To quote the book How To Build Time machines by Paul Davies “ In a spaceship traveling at 99 percent the speed of light, a trip across the galaxy would take just 14,000 years. At 99.99 percent of the speed of light, the gain is even more spectacular: The trip lasts a mere 1,400 years. If you could reach 99.999999 percent of the speed of light, the trip could be completed in a human lifetime.”
To further explain in more understandable terms picture this; here we are in 2009 and you and your friend have acquired a space ship that can go 99 percent of the speed of light. Your friend gets in the ship and takes off at near the speed of light. They travel 10 light years then turn right around and comes right back at the same speed. When their trip is over, only three years have gone by for them. But here on earth it is now the year 2029. It took your friend ten earth years to get there and ten earth years to get back but because she was the one in motion only 3 years have gone by for her.
In a way your friend has just time traveled 20 years into the future and it only took 3 years. Now let’s just hope your friend does not change their mind and decide they want to go back in time so things can be the way the used to be. If that is the case it may seem that your friend is out of luck. For high speed motion is a one-way ticket to the future.
But is there a way to get back? The short answer is yes. But what is that way? In 1937 a man named W.J van Stockum published a paper in the Scottish scientific journal. Van Stockum used Einstein’s work to figure out what would happen if an object went into orbit around a rotating cylinder. What he learned was that if this cylinder spun fast enough the object could return to the time before it even left. What this means is that a closed loop in space is also a closed loop in time.
When I first heard about this I wondered why no one really knew much about it. It seems like such a revolutionary discovery. Then I realized the flaw in Van Stockums logic. In order for his idea to work, this cylinder would have to be infinitely long.
About 10 years later however, another person found a much more realistic way of traveling into the past. An Austrian logician named Kurt Godel. Godel learned that if the entire universe were rotating, it should be possible to find orbits in space that actually spiral back into the past.
All though his work in this area was meant more as a simple curiosity than a serious look into the matter, his work slowly led scientists to look into something that was coined “Einstein-Rosen Bridges”, better known today as wormholes.
Worm holes open up the possibility of traveling anywhere (or when) in the universe by shortening the distance between point A and point B rather than shortening the amount of time it takes to get there. This works because to open a wormhole is to fold the universe in on itself.
Think of it this way. Imagine the universe as a piece of paper. On one end of the paper is a dot. That dot is earth. On the other end is a planet that we are interested in exploring. Well this planet is millions of light years away so by conventional means going there is out of the question. Fold that piece of paper in half so that one planet is right above or below the other and you have just shortened the distance between the two by a great amount and therefore have made it possible to go there.
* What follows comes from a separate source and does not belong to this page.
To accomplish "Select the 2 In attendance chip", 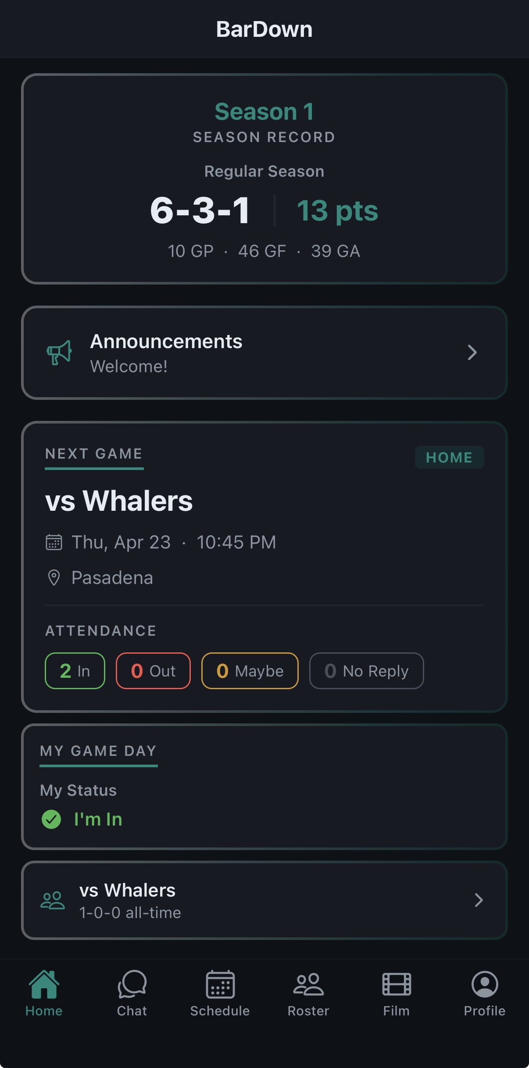I will tap(75, 671).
Opening a wormhole loops the universe on itself there by shortening the distance between two objects and just as Van Stockum wrote, a loop in space is also a loop in time. To loop time is to be able to go to any time you wish.
What this all means is that with the help of rapid movement and high speed your friend can travel into the future, and with the help of a wormhole your friend can also go into the past.
As you see, scientists have known how to travel through time for many years. The only thing that has kept us from doing so is a lack of technology. The question is will we ever gain this technology and if so how will it affect the universe and our daily lives? Only time will tell.